Sensory scores for bread
The substitution of wheat flour with the CS powder in amounts ranging from 3–12% (w/w) did not significantly impair the sensory quality of the bread (Table 8). Although generally, an increase in the level of the mushroom powder was associated with a slight deterioration in external appearance, aroma, taste, and crumb elasticity of the bread, leading to a decrease in the overall rating, the differences in the evaluation of individual sensory attributes were statistically insignificant (p>0.05). Moreover, according to expert evaluations, the use of the mushroom powder in bread recipe did not significantly (p>0.05) change the crumb colour. However, even a wheat flour substitution with CS powder at a level of 12% (w/w) resulted in bread that was still fully acceptable from a sensory perspective. The characteristic mild taste of CS contributed to its high acceptability. Comparing these results with studies on bread enriched with G. lucidum powder, where doses above 6% led to a drastic decline in sensory scores due to a bitter taste [Łysakowska et al., 2024], CS showed a significantly higher potential for bread substitution and, therefore, can be used in relatively high doses. Similarly, 5–10% flour replacement with P. ostreatus powder ensured high acceptability of the bread, but its higher contents negatively impacted the texture [Wahab et al., 2022]. Furthermore, studies on bread enriched with H. erinaceus powder suggested that the best-quality bread could be obtained using a moderate substitution level (6–9%) [Łysakowska et al., 2025].
Table 8
Sensory evaluation of bread from wheat flour (control, CON) and from wheat flour substituted with Cordyceps sinensis (CS) powder at levels of 3, 6, 9, and 12%, w/w, (BC3, BC6, BC9, BC12, respectively).
CONCLUSIONS
The research has shown that C. sinensis exhibits high potential as a functional ingredient in wheat bread.

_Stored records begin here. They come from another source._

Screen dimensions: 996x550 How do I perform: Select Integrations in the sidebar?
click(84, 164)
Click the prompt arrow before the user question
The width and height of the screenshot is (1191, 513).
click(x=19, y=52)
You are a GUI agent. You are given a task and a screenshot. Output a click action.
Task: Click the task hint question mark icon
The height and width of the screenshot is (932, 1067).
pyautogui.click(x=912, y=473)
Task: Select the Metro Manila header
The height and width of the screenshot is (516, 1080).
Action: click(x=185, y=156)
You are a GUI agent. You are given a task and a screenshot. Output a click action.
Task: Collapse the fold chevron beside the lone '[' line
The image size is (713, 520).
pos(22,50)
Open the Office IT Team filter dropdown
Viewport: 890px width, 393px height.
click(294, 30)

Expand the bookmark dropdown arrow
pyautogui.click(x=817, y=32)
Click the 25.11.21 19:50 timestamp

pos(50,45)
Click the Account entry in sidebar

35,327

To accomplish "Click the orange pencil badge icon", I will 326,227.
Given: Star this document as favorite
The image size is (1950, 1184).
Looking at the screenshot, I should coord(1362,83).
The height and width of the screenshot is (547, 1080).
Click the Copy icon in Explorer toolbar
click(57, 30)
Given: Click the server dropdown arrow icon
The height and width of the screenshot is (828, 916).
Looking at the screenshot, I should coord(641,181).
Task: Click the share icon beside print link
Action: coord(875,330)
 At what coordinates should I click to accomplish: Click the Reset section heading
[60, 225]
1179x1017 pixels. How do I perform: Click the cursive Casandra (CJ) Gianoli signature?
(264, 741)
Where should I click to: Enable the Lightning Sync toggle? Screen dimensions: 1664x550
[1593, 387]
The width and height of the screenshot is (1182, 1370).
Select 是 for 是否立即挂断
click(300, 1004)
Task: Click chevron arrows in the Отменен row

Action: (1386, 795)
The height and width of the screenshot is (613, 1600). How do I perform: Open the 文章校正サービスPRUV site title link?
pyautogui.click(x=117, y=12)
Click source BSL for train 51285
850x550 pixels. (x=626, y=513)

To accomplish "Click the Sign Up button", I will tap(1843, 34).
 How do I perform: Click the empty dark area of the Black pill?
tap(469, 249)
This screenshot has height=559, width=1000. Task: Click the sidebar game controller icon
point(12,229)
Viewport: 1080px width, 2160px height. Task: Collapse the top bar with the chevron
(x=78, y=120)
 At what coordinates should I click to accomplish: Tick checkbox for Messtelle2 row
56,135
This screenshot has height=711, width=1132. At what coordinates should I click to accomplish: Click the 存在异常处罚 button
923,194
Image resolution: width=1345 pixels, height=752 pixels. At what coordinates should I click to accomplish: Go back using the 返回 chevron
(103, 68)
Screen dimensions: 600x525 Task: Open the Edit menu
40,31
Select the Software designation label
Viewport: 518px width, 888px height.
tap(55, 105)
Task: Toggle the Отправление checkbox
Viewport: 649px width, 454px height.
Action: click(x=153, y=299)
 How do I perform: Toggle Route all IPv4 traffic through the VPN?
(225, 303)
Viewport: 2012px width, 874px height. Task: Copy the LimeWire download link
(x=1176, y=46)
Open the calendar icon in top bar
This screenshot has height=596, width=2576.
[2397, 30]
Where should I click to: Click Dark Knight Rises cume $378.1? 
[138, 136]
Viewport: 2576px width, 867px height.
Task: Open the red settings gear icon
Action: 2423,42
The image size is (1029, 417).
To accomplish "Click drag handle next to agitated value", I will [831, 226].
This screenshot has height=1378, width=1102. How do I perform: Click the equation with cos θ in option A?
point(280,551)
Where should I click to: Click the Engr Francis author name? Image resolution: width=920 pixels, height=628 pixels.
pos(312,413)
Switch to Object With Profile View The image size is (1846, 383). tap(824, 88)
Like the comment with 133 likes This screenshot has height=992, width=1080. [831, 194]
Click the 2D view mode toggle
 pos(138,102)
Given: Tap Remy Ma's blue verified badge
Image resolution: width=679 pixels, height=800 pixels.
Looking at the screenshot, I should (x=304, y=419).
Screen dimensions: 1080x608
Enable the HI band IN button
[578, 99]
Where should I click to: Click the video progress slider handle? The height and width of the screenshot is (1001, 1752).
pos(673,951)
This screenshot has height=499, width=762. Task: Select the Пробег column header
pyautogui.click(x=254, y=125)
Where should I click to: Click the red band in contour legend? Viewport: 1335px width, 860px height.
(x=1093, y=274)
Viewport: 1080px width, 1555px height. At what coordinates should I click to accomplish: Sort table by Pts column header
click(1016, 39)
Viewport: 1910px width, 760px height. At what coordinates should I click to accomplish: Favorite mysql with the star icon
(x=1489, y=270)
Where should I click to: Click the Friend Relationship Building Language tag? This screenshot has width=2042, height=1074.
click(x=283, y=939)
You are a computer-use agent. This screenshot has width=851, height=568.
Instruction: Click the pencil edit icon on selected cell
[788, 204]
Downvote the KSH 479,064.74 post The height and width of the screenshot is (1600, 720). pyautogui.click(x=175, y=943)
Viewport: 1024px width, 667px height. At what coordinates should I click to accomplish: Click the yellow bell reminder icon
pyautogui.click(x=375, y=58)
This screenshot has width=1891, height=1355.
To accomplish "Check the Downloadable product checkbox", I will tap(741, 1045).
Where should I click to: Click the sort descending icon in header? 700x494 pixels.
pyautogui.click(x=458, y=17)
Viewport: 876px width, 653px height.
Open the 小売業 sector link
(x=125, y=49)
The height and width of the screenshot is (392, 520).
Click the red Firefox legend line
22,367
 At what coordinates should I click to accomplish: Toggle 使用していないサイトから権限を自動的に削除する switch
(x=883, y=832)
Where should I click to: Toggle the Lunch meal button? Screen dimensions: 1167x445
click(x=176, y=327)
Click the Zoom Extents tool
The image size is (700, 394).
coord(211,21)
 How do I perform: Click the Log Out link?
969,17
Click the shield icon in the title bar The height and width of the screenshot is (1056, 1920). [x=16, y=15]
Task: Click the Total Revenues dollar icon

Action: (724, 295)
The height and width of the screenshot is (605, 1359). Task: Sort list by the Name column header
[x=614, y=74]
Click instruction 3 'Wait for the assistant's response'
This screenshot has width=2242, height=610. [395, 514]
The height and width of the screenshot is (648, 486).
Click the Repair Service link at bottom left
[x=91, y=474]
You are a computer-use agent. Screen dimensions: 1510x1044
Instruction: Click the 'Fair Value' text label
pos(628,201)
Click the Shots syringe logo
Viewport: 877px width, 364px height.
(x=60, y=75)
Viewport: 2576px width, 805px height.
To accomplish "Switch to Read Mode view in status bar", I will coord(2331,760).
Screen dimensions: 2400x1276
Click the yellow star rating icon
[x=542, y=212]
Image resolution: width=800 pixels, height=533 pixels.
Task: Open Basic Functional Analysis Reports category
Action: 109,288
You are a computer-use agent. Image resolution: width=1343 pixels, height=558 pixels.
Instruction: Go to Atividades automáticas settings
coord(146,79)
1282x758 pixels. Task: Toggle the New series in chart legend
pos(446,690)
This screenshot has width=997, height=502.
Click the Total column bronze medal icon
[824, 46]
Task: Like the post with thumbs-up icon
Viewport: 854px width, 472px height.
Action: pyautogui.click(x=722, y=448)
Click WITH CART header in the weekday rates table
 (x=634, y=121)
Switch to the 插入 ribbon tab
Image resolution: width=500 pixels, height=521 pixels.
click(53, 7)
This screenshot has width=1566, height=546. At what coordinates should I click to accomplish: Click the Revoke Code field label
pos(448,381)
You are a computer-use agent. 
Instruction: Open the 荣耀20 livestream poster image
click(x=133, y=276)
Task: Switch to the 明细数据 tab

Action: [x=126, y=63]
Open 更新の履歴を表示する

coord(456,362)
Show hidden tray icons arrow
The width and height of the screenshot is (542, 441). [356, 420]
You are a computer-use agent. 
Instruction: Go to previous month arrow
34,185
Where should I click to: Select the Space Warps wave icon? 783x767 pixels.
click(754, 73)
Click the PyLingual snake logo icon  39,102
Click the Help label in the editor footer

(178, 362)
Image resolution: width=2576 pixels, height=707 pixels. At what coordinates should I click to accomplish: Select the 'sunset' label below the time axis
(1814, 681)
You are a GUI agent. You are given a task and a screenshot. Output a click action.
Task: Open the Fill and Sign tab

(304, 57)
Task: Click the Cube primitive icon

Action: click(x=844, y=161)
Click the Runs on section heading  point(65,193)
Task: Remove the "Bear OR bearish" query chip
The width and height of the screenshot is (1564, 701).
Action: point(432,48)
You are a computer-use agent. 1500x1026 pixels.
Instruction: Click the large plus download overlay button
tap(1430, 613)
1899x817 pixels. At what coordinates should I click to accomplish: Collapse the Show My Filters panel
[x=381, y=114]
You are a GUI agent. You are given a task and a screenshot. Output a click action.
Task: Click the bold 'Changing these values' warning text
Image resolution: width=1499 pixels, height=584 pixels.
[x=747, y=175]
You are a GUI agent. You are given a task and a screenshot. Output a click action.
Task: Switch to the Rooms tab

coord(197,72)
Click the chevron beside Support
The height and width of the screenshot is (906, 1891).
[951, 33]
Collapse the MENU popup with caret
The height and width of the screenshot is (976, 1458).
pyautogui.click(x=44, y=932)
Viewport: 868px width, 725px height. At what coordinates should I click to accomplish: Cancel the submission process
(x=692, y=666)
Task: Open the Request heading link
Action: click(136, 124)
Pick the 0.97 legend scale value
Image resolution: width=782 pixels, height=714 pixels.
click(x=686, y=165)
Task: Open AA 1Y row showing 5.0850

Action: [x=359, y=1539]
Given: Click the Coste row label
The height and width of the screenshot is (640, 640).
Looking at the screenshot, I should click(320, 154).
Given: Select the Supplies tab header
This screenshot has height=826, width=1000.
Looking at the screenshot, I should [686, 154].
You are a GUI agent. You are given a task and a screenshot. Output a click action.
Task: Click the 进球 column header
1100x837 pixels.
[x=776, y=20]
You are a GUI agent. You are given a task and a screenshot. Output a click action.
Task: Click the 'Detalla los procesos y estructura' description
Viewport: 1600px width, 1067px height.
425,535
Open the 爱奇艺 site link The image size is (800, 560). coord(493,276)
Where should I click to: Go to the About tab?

The substitution of 3–12% (w/w) of wheat flour with the mushroom powder modified the nutritional value of the bread by increasing its dietary fiber, protein, and selected mineral contents, while also lowering the levels of digestible carbohydrates. Incorporation the CS powder into bread recipe increased the content of phenolic compounds of the product, significantly enhancing its antioxidant capacity. The texture parameters of the bread generally did not change significantly with increasing levels of the mushroom powder in the recipe, with only a notable increase in hardness occurring at the level of 12% (w/w) wheat flour substitution, while a 6–12% (w/w) substitution improved its chewiness. Sensory analysis confirmed the high acceptability of the enriched bread, with even the highest 12% (w/w) wheat flour substitution with the mushroom powder resulting in bread with good sensory quality, as indicated by high sensory scores. The use of the CS powder in bread fortification highlights its great potential in the production of foods with improved health-promoting properties that can help prevent lifestyle-related diseases. The research findings encourage further application of this ingredient in various bakery products and other categories of functional foods.